OK, so I split the current google database into 3 pieces (which are much bigger chunks than they're currently giving us now, and bit bigger than they're planning to start feeding us during an initial update) and fed them to the DB one piece at a time. This gives us ~800,000 urls to deal with each update (some are adds that will be applied, some are subs that will cause an add to be deleted, some are subs that will be saved to apply to a future add, and some are adds that will cause a previously-applied sub to delete).

On OSX and Vista and vista, it takes ~30-35 seconds to apply one of these chunks the entire process. On ubuntu, it takes 10 minutes of system-performance-degrading IO to deal with that. I'm sure it's worse on network filesystems (though we use the Local data dir on osx and windows).

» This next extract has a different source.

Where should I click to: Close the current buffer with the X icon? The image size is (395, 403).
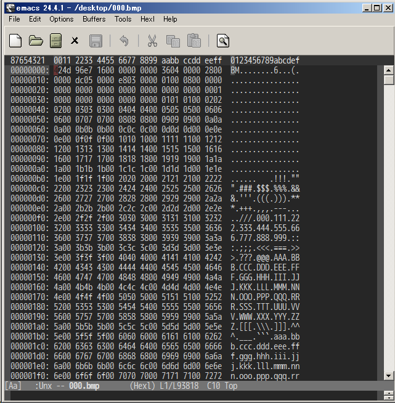(x=75, y=41)
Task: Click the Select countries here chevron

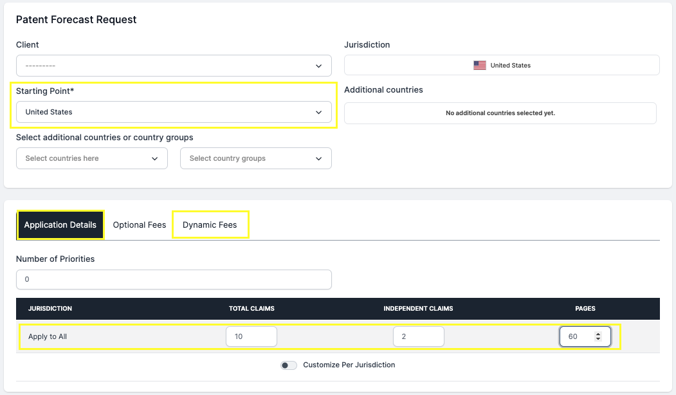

At its largest size, (which is actually near the middle of the update, because the update tends to send us a bunch of subs-that-don't-have-adds-yet that fill up the database, then the adds that remove them come later) the database has roughly 35,000 1k pages. During one of these big initial updates all the pages will be touched quite a few times.

Once we've caught up to the state of the server, our updates are going to be much smaller - usually in the low hundreds or occasionally a thousand or two. This will touch many fewer pages in the database (I haven't measured this closely).

The only way I see to get this performing decently is to bump up the max page cache size to fit all the pages during updates. If we bump the max page cache to a pretty big size (say, 35-40 megs), we'll avoid hitting the disk until commit time for even the largest updates. We can blow away that cache after the update, so it would be a transient spike in memory during updates, relative to the size of the update.

This sucks, but it's all I can think of. Any thoughts or suggestions?